Sie haben einen bundesdeutschen "Durchschnittsarbeiter" als Gegegenstand Ihrer "Merkelei". Aber könnte es sein, dass es "den Deutschen" als Arbeitnehmer gar nicht gibt? Viel mehr einen durchschnittseuropäischen Westarbeiter und einen chinanaaffinen Ostler? Ist die Saldo-Spitze also nur Ausdruck immenser Verwerfungen im Inneren?

Der Osten kennt andere Zahlen als der Westen: Stundenlöhne von 3,58 Euro oder 6,69 Euro für einen Facharbeiter: In Thüringen werden nach Angaben des DGB im Bundesdurchschnitt die niedrigsten Löhne gezahlt.
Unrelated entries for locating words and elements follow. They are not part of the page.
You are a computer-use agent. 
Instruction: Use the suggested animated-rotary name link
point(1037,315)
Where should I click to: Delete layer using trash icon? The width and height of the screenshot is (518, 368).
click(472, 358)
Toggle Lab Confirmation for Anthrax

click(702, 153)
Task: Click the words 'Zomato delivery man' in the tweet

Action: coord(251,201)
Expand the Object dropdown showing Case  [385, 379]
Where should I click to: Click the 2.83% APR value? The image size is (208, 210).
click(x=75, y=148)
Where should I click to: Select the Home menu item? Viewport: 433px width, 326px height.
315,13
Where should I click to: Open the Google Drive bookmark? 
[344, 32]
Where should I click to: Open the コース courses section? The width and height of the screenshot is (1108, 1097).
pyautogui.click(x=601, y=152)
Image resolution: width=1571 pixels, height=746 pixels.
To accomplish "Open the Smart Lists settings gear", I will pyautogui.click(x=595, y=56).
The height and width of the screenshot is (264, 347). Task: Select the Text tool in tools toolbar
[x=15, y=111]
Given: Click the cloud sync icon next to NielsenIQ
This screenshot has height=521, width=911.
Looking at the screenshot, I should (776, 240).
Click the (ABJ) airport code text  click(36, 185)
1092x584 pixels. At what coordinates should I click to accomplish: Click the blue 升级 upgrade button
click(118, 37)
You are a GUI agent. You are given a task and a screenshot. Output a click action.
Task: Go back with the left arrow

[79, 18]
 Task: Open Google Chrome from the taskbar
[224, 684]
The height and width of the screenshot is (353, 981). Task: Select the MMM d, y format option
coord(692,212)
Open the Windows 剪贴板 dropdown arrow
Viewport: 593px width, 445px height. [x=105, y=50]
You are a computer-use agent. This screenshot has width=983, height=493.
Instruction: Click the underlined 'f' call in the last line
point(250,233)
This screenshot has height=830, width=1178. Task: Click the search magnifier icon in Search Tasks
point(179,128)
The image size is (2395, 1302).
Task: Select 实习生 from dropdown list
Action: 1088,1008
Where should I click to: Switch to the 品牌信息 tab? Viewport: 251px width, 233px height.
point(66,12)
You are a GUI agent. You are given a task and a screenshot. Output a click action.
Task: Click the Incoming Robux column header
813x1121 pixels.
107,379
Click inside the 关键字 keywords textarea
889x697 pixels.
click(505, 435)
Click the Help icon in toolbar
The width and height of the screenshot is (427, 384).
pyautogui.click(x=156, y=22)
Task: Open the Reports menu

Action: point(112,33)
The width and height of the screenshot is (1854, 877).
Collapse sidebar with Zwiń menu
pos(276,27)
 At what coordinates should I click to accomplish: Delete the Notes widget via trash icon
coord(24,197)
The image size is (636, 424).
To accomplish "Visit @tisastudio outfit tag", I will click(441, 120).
Wer wenig Geld verdient, soll wenigstens viel arbeiten: Mit 1422 Arbeitsstunden sind erwerbstätige Thüringer im Durchschnitt 100 Stunden im Jahr länger tätig als in Westdeutschland. Doch nirgendwo sonst in der Bundesrepublik verdienen die Menschen so wenig wie hier, wo der durchschnittliche Bruttostundenlohn mit 14,91 Euro um 1,12 Euro unter dem ostdeutschen Niveau liegt und 6,07 Euro unter dem westdeutschen, informierte kürzlich der Deutsche Gewerkschaftsbund. Laut Statistik haben Thüringer Arbeitnehmer im Monat durchschnittlich 1780 Euro brutto im Geldbeutel, das sind am Jahresende 1256 Euro weniger als im ost- und 6544 Euro (40,7 Prozent) weniger als im westdeutschen Schnitt.

Arm trotz Arbeit: In Thüringen sind mehr als 55 000 der knapp 200 000 Empfänger von Arbeitslosengeld (ALG) II erwerbstätig, 27 000 davon in Vollzeit, so Ina Leukefeld von der Linksfraktion. Christel Semmisch von der Gewerkschaft Nahrung, Genuss und Gaststätten (NGG) berichtet von Stundenlöhnen von 5,30 Euro in einer Erfurter Nudelfabrik, 6,96 Euro pro Stunde für einen Facharbeiter in einem Süßwarenbetrieb in Pößneck oder 3,58 Euro im Bäckerhandwerk.

Dass Arbeitgeber so schlecht zahlen können, ist auch eine Folge der Hartz-Gesetze, mit der die damalige rot-grüne Bundesregierung den Niedriglohnsektor enorm ausgeweitet hat und Arbeitnehmer unter Druck setzt.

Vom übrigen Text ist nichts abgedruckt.